Passage fourni:
Last Train – III

Mon premier contact avec ce nouvel album de Last Train date d’il y a déjà six mois. Répondant à une annonce du groupe sur les réseaux, je devenais une des ombres, apparaissant furtivement, dans le clip de « Home », réalisé par Julien Peultier, l’autre guitariste du quatuor. Premier single pour ce disque sobrement intitulé III. Lors de cette longue après-midi de tournage, les 77 figurants présents avaient également eu le privilège de découvrir trois titres en avant-première. Soit un peu plus du tiers de son contenu (huit pistes + un interlude). Suivant, en voisin, le destin du quatuor haut-rhinois depuis 2016, autant dire que je savourais la chance. (Comme dirait Djamil le Schlag: « ouais, je suis fan ! »).
Le premier extrait écouté, « Home », est donc le titre inaugural de cet album. Il constitue un témoignage plutôt fidèle de la tonalité générale de ce disque. Tout en dessinant un trompe-l’oeil que l’on percevra plus distinctement après plusieurs écoutes. La pulsation sourde et la voix fragile de Jean-Noel Scherrer dessinaient une menace à peine voilée. La tension finit (vite) par exploser au son de guitares qui percent par surprise, et moult coup de boutoirs, l’espace sonore. Le titre le plus noisy du groupe flirtant presque avec des sonorités métalliques indus. Surprise totale à la première écoute de ces six minutes.
« There’s no place I can call home »
III – dont le nom confirme donc que le projet précédent, Original Motion Picture Soundtrack, était plus un pas de côté du duo Jean-Noel Scherrer-Rémi Gettliffe (le producteur habituel des alsaciens) featuring les musiciens de Last Train – revient aux racines rock du quatuor. Rompant ainsi avec l’aventure symphonique précitée et délaissant (quoique) les envolées épiques de The Big Picture, leur (formidable) deuxième album. Des titres bruts, une production rêche et sans fioritures, pour des chansons plutôt directes, riffs en bandoulière… parfaitement taillées pour la scène. Restée orpheline du quatuor depuis deux ans. Une éternité à leur échelle. Ainsi, les deux autres singles, « The Plan », le titre le plus court (et un poil faible) du disque, et « One by One », bien plus consistant, efficaces en diable, auraient tout aussi bien figuré sur Weathering, le premier disque de Last Train. Où l’on percevait encore quelques influences mal dégrossies.

(Relevés de localisation de mots et d'éléments)
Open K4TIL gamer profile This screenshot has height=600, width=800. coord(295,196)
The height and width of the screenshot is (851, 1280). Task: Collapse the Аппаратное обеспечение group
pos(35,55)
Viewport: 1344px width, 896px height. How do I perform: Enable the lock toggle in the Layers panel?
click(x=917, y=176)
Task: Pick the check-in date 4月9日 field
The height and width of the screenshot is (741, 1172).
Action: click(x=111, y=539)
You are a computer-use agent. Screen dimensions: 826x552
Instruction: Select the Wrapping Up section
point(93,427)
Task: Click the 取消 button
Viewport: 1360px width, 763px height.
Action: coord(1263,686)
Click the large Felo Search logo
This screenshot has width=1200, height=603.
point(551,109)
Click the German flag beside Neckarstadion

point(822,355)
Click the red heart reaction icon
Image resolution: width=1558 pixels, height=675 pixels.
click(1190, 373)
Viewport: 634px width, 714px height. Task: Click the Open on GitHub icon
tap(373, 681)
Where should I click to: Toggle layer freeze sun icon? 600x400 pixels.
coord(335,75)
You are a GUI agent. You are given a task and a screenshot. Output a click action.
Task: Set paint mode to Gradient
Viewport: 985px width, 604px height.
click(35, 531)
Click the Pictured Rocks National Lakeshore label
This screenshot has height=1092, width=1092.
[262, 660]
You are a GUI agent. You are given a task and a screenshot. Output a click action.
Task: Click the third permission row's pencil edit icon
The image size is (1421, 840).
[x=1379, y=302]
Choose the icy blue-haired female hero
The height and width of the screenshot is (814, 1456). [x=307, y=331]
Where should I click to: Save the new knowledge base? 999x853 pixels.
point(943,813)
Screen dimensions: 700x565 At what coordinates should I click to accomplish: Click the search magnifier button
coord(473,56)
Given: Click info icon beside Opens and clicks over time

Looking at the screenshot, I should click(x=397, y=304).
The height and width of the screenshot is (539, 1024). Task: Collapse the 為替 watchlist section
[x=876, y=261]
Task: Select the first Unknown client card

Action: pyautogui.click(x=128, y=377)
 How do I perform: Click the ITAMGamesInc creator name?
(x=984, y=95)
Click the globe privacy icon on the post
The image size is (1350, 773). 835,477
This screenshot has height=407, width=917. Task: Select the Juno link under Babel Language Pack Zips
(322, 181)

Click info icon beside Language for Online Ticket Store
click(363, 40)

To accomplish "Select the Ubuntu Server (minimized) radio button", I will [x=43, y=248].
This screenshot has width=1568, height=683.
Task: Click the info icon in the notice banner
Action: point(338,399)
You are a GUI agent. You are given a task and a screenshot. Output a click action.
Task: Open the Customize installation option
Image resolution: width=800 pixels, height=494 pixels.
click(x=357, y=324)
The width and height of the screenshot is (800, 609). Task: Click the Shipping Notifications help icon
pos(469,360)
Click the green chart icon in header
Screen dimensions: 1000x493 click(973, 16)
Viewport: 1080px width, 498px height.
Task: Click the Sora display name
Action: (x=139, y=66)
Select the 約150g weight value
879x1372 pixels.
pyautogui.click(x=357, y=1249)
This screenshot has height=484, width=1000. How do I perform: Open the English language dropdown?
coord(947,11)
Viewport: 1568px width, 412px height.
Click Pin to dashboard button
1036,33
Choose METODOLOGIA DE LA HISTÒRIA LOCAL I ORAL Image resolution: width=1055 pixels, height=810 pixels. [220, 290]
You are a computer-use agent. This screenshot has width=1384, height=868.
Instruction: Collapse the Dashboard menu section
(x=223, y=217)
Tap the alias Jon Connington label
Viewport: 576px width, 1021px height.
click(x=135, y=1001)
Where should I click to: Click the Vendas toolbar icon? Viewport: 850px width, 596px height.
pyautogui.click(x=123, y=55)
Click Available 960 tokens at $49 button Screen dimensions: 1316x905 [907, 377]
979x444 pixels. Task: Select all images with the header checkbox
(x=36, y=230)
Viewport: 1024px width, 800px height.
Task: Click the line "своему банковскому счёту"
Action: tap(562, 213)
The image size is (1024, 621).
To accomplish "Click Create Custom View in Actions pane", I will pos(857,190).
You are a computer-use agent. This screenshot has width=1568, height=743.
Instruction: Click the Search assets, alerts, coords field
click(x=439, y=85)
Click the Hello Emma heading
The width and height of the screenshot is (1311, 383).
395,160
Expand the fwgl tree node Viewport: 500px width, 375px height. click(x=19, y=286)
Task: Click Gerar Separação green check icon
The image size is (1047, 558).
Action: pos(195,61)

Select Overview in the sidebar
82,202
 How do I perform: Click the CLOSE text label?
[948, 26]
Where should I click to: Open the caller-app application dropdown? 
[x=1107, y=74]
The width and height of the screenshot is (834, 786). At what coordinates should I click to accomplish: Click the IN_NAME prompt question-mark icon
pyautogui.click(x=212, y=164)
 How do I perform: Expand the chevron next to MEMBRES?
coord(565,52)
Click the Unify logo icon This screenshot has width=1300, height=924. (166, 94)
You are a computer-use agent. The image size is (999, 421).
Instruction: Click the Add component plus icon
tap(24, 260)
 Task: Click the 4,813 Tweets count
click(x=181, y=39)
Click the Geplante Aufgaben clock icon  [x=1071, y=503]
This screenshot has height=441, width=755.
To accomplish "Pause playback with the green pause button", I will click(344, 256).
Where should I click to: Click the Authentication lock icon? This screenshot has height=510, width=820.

Tâches:
A: Résumez en deux phrases la chronique de l'album III de Last Train.
B: Mettez à jour la partie de la liste qui commence à la ligne contenant « Click the German flag beside Neckarstadion » et se termine à la ligne contenant « coord(335,75) », bornes comprises, en remplaçant « icon » par « symbol ». Ne reproduisez que ces lignes.
La chronique et la liste n'ont aucun lien entre elles.

Réponses par tâche:
A: L'album III de Last Train s'ouvre sur « Home », son premier single et le titre le plus noisy du groupe, que l'auteur a découvert six mois plus tôt en figurant dans le clip. Rompant avec l'aventure symphonique précédente, le disque revient aux racines rock du quatuor avec des titres bruts, une production rêche et des chansons directes taillées pour la scène.

B:
Click the German flag beside Neckarstadion

point(822,355)
Click the red heart reaction symbol
Image resolution: width=1558 pixels, height=675 pixels.
click(1190, 373)
Viewport: 634px width, 714px height. Task: Click the Open on GitHub symbol
tap(373, 681)
Where should I click to: Toggle layer freeze sun symbol? 600x400 pixels.
coord(335,75)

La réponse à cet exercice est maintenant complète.